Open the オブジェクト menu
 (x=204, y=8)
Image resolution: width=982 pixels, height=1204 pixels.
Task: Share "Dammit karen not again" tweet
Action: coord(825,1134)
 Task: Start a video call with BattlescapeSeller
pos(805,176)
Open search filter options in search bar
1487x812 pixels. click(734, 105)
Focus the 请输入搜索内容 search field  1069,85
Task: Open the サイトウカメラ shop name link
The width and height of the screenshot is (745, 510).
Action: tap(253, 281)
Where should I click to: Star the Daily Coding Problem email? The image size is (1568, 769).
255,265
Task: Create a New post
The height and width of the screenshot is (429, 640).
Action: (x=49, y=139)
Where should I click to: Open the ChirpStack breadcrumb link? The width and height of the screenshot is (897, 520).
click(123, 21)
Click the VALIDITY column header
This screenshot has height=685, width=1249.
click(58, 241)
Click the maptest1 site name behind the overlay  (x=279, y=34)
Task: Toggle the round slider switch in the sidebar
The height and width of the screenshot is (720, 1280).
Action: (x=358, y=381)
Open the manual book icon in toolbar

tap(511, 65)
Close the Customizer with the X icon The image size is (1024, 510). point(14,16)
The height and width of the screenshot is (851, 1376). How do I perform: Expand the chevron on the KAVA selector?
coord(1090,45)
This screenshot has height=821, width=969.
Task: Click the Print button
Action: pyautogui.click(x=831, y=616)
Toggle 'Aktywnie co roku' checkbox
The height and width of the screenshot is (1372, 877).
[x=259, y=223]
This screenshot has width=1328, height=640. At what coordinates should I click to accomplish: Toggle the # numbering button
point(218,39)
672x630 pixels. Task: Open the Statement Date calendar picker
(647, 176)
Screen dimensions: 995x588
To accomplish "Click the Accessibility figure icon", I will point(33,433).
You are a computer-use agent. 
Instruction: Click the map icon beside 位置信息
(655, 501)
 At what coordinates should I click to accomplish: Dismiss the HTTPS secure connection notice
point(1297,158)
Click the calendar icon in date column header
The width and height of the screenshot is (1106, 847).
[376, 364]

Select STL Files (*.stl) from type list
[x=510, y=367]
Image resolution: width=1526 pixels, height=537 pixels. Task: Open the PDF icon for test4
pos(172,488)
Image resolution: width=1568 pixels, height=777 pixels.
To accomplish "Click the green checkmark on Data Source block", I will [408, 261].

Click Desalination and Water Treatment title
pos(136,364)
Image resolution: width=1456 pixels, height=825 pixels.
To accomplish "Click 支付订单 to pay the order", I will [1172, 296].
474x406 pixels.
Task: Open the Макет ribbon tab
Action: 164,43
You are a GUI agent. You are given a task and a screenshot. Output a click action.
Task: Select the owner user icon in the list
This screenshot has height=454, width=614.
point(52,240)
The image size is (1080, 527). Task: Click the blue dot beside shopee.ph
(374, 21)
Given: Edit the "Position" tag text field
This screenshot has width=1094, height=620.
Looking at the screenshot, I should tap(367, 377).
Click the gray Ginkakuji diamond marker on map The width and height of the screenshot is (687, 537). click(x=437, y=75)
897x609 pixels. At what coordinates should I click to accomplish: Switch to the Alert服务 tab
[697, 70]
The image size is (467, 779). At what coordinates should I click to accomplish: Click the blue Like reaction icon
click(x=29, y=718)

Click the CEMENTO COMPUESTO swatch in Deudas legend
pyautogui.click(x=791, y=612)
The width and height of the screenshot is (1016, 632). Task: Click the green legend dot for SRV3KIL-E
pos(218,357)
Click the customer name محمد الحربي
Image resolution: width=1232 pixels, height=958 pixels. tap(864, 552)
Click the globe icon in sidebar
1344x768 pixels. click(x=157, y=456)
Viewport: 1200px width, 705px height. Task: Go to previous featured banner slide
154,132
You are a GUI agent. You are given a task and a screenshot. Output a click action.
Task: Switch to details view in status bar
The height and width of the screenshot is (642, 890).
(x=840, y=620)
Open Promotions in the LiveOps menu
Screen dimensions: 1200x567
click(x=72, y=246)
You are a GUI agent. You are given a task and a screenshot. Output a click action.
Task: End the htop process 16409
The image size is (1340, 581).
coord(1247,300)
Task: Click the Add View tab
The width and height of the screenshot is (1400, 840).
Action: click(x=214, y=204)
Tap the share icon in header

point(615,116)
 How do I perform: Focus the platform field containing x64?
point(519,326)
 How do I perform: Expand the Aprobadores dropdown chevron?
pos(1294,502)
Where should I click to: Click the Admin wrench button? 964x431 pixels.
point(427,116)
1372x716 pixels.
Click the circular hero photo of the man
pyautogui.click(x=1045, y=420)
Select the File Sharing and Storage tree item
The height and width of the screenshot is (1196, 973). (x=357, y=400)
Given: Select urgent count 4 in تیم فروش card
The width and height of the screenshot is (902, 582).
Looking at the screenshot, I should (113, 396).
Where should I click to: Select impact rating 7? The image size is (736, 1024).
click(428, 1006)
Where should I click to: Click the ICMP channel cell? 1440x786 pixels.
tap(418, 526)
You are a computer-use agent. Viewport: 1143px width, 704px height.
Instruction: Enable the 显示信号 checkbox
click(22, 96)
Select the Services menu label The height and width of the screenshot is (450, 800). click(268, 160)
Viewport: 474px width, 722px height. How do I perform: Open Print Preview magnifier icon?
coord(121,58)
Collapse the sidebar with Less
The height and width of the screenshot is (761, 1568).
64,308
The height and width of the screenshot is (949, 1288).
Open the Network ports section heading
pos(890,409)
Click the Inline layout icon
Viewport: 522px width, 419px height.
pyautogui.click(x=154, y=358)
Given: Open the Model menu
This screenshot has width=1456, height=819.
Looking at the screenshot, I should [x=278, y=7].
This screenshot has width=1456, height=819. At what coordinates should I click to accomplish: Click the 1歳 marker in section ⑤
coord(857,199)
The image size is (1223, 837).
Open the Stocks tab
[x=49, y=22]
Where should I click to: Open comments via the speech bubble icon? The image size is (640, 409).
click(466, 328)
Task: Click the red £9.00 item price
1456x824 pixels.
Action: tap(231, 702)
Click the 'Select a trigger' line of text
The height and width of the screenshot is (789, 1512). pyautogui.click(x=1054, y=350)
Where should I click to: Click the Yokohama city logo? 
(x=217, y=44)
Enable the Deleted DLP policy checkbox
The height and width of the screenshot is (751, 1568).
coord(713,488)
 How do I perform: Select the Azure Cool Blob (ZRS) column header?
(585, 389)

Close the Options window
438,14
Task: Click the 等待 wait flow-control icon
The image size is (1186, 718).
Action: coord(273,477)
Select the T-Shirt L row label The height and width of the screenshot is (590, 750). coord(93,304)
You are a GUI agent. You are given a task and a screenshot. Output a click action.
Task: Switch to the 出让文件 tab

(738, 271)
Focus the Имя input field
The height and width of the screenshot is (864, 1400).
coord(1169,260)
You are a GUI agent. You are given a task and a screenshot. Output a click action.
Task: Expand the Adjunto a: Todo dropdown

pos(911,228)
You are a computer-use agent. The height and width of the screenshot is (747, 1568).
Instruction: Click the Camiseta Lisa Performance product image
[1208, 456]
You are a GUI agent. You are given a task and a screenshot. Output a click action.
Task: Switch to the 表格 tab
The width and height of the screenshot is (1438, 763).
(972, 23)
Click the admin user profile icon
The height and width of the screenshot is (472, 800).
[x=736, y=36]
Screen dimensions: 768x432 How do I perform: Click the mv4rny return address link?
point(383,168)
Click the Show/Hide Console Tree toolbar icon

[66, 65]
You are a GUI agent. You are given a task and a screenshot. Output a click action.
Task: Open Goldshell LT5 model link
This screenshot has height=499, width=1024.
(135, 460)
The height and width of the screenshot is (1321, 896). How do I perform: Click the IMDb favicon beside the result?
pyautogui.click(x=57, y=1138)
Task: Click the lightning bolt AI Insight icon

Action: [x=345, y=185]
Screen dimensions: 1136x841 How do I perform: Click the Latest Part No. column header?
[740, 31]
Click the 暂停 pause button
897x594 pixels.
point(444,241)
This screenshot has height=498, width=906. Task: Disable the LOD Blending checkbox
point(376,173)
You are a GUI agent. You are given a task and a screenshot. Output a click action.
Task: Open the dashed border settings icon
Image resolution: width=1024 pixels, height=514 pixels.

TASK ITEM:
I'd like the lines above from the one with "Instruction: Click the Camiseta" up to and including the one with "Task: Switch to the 表格 tab" copied exactly, with no other lines.

THE ANSWER:
Instruction: Click the Camiseta Lisa Performance product image
[1208, 456]
You are a GUI agent. You are given a task and a screenshot. Output a click action.
Task: Switch to the 表格 tab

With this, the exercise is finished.